Я снял плащ, стряхнул с него капли воды и повесил в шкаф и сел рядом с ней.
– Как квартира? Надеюсь, Иган нашел тебе что-то подходящее?
– Я уезжаю завтра. – Она посмотрела на меня. – Не думала, что когда-нибудь скажу это, но мне больно. Знаешь, Иган – милый мальчик. У вас нет ничего общего. Наверное, вы поэтому подружились?
– Не думай, что мне все равно. Если бы это было так, то мы сейчас не разговаривали бы.
– Не надо ничего говорить. Я все понимаю, и вряд ли слова что-то изменят.
Она достала шпильки из прически, потрепала освободившиеся пряди и достала сигареты.
– Она моложе меня, правда?
– Я думала, что хочу удержать тебя, – продолжила Лиза, опустив ресницы. – Но решила, что лучше этого не делать. Если ты думаешь, что любишь ее – в добрый час. Наверное, мне следует попросить прощения.
– Думаю, не имеет смысла говорить об этом сейчас. Назад мы ничего не вернем.
– Да, ты прав, малыш. И все же прости меня. Если сможешь.
Лиза закуталась в свой платок, убрав с лица растрепавшиеся волосы. Когда-то я уже видел ее в слезах. До того момента я и подумать не мог, что она может быть слабой и беззащитной. Иногда мне казалось, что она вообще не умеет плакать, а знакомая мне улыбка поселилась на ее лице навечно. И я поймал себя на мысли, что испытываю незнакомое чувство: мне хотелось пожалеть ее. Сказать, что все не так, что все изменится к лучшему – хотя это, конечно, было бы ложью. Я обнял ее, и она прижалась ко мне, закрыв лицо руками, как обиженный ребенок.

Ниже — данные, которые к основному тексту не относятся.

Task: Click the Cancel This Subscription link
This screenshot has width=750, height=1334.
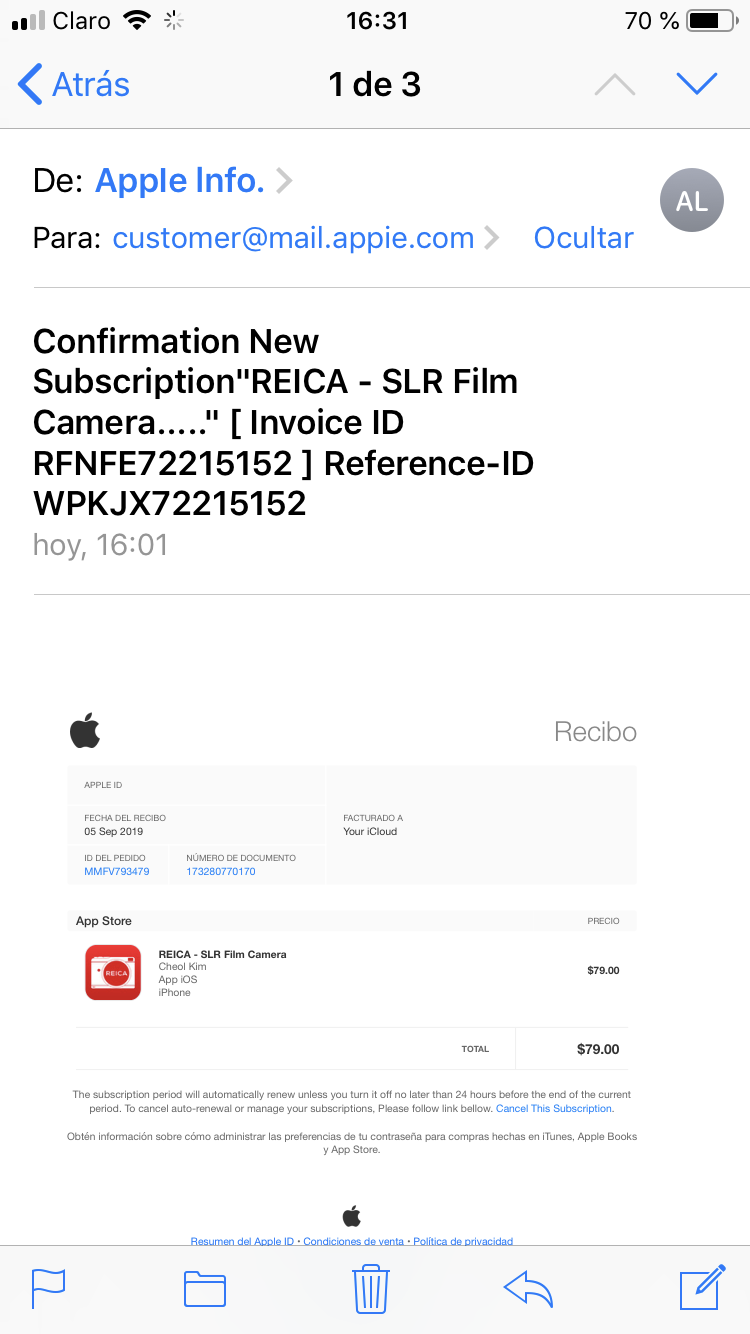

– Не плачь, – сказал я, погладив ее по волосам. – В мире есть свои законы. И на долю каждого человека приходится одинаковое количество расставаний и встреч.
– Я не верю в сказки, Брийян. Я уже большая девочка.
Мы опять замолчали. Я подумал, что, вероятно, обманываю себя – разве мне есть, куда бежать? Какое я имею право разбивать ей сердце? Впрочем, не в первый раз я это делаю – еще пара осколков в моей коллекции. Женские слезы трогали меня редко – почти всегда я испытывал к ним чувство снисхождения. Иногда – жалость. Но думать о том, чтобы начать все с начала? Такого еще не бывало. И слова уже вертелись на языке, но я промолчал.
– Я никогда бы не смог отпустить человека, – сказал я. – Я эгоист?
– Нет. Ты все поймешь. Это… похоже на предательство. Да, это верное слово.
– На предательство? – удивился я. – Почему?
– Ты все поймешь, малыш, – повторила она. – Всему свое время.
– Доброе утро, – сказал я. – Надеюсь, ваше настроение лучше моего.
Настроение у кошек было отличное. Как только я поднялся и накинул халат, они тут же оставили кровать и прошествовали вниз – к завтраку.